SOURCE PASSAGE —
9 Mistakes That Are Making Your Bedroom Cold

In this article

Would you rather cocoon yourself in your duvet than face the freeze in the mornings? We’ve been there. Sometimes, no matter what nifty tips and tricks you’ve tried to warm yourself up, you're still struggling with a cold bedroom, leaving you dreaming of the toasty, cosy bedroom you’d prefer to snuggle up in at the end of the day. But why does your bedroom feel so cold?

Turns out, there are several things that are making your bedroom feel cold, whether physically or psychologically. You probably won't even realise that these little things are having a huge impact on how your bedroom feels. By fixing these nine common mistakes, you'll be able to make your bedroom warmer as soon as possible.

Minimalist bedroom with light blues and greys. Cold looking bedroom.

These are the things making your bedroom cold

1. It’s time to drop the clean girl aesthetic

We admit, we love the clean girl trend as much as Kendall Jenner, but it doesn’t do your bedroom any favours come the winter. The main reason is that this trend lends itself to dull neutral colours, like white and light blue, as well as minimalist decor and a mature style, which, while cool and refreshing, doesn’t connote cosiness at all, and makes you feel physically cooler.

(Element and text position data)
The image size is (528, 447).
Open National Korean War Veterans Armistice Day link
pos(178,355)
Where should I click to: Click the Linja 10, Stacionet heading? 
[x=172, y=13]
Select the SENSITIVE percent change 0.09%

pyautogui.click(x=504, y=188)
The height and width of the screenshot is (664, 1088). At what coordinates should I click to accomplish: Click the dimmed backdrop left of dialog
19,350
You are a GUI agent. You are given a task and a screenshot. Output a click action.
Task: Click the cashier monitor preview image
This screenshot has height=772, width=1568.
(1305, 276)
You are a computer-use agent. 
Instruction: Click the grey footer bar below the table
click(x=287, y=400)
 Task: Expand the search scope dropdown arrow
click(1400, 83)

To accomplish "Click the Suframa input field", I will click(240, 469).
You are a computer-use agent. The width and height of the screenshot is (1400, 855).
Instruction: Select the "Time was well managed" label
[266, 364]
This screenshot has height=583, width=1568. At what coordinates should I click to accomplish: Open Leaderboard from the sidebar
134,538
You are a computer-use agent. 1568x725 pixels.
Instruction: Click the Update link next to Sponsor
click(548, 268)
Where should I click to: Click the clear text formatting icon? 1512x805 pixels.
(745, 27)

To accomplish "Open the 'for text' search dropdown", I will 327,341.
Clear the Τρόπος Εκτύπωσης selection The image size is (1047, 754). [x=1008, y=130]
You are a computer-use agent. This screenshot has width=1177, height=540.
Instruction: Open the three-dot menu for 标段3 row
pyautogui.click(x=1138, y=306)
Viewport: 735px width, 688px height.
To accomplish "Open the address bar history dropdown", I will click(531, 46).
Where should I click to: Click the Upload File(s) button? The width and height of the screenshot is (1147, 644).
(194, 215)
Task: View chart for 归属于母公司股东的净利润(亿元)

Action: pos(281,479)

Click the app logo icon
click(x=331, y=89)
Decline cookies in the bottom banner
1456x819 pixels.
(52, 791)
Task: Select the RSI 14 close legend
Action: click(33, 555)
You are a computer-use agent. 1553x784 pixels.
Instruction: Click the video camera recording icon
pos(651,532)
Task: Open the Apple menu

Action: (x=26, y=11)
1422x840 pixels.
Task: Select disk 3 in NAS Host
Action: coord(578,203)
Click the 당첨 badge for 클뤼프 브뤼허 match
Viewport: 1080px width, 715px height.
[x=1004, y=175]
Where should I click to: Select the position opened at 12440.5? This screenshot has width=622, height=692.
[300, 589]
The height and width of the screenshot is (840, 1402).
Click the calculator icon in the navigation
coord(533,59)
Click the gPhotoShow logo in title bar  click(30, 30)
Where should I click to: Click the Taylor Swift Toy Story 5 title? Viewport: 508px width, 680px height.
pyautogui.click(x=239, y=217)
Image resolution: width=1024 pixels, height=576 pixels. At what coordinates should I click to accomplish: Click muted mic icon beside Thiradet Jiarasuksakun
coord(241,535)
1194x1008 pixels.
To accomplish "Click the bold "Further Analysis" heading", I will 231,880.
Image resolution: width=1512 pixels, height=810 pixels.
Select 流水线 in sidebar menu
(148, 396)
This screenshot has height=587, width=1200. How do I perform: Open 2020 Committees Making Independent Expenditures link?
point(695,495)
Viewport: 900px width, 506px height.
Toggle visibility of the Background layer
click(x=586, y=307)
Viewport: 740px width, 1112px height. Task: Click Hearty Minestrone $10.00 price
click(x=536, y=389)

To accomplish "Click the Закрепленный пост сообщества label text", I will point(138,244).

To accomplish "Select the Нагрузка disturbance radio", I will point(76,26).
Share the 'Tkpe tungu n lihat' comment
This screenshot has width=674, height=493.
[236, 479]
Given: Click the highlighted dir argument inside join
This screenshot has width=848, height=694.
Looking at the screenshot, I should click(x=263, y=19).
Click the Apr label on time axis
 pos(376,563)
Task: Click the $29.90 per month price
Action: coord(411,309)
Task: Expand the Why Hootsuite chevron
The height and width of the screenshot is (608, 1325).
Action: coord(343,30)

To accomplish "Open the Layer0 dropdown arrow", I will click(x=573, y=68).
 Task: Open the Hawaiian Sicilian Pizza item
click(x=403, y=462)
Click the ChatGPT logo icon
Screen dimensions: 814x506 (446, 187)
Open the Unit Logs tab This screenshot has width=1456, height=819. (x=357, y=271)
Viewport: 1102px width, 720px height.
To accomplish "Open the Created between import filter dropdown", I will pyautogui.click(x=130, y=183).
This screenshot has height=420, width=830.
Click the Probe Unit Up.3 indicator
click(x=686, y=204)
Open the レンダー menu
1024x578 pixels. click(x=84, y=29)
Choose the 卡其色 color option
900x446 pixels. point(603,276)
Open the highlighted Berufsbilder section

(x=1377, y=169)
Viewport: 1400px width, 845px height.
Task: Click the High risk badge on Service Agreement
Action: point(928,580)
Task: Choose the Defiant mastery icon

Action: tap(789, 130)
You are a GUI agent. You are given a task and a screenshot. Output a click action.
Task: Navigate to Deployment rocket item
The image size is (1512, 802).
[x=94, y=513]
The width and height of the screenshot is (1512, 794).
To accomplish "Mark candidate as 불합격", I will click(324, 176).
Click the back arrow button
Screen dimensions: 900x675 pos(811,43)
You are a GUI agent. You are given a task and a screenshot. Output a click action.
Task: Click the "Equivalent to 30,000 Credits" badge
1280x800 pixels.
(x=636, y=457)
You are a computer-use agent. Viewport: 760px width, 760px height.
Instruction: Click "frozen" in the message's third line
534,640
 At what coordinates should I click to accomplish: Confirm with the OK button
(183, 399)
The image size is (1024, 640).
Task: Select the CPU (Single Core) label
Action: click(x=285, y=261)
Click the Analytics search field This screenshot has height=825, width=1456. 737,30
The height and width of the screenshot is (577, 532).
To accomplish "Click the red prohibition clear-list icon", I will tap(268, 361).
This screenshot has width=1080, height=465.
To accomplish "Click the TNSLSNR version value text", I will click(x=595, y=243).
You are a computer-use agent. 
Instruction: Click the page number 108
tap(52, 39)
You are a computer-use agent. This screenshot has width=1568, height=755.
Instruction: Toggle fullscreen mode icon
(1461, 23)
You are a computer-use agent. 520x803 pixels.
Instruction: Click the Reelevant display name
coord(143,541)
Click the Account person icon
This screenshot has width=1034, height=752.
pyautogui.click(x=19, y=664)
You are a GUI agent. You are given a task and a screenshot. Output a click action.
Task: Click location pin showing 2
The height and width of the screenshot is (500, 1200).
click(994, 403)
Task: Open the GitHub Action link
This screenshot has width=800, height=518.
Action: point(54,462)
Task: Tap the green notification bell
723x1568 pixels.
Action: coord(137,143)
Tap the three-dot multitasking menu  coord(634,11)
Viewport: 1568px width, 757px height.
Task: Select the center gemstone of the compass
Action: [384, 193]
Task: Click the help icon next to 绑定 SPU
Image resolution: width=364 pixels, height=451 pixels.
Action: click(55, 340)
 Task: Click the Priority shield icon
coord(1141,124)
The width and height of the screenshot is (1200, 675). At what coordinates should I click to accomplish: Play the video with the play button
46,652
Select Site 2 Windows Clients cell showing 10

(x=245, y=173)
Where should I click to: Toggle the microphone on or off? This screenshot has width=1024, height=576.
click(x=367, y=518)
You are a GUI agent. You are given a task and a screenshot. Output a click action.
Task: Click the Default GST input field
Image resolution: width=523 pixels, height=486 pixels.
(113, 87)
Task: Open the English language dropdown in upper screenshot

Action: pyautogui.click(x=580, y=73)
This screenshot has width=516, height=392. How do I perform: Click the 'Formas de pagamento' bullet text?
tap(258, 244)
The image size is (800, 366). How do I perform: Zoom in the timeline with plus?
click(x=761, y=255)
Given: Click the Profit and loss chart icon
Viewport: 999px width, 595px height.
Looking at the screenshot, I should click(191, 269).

EXERCISE REQUIREMENTS —
1. Name every color mentioned in the article on cold bedrooms, listing each one only once.
2. Quote the article on cold bedrooms from "Would you rather" up to and including "soon as possible.".
3. Write what comes next in the article on cold bedrooms, picking up right after its last sentence.

SOLVED PROBLEMS —
1. Light blue, grey, white

2.
Would you rather cocoon yourself in your duvet than face the freeze in the mornings? We’ve been there. Sometimes, no matter what nifty tips and tricks you’ve tried to warm yourself up, you're still struggling with a cold bedroom, leaving you dreaming of the toasty, cosy bedroom you’d prefer to snuggle up in at the end of the day. But why does your bedroom feel so cold?

Turns out, there are several things that are making your bedroom feel cold, whether physically or psychologically. You probably won't even realise that these little things are having a huge impact on how your bedroom feels. By fixing these nine common mistakes, you'll be able to make your bedroom warmer as soon as possible.

3.
Instead, we’d recommend going for a cottagecore look, with cute fairy lights, candles and layered textures and colours. Don’t worry, if you prefer a minimalist style, you can still keep things tidy, but try layering cosy colours like orange and yellow, which will remind you of warmer weather and instantly make you feel warmer. Throws, decorative cushions and soft lighting are the perfect place to start with creating a soft, cosy, cottagecore bedroom.

2. You keep using the ‘Big Light’

Lots of people feel a certain type of way about turning on the big light, as the harsh light can feel overstimulating and generally make the room less attractive. No-one wants to see every speck of dust, plus your bedroom shouldn’t have any similarity to a dentist’s office…

Mainly, however, the Big Light will make your bedroom feel cold, especially if it emits a white light that reminds your brain of the outside. A bright light will suggest to your brain that it’s daytime whenever you turn it on, preventing it from producing the sleep hormone, melatonin. This will not only make it harder for you to drift off at night, but make your body think it’s outside where it’s much colder.

Instead, opt for soft fairy lights, candles and lamps, and switch out your bulbs for ones that produce a more orange glow. This will help your mind and body relax, whilst creating a warmer aesthetic in your bedroom, inadvertently tricking your body into warming up too.

This is by far the easiest way to create a cosy atmosphere in your bedroom, instantly calming your body and making you ready for relaxation and sleep.

Bedside table in cosy bedroom with candles and fairy lights.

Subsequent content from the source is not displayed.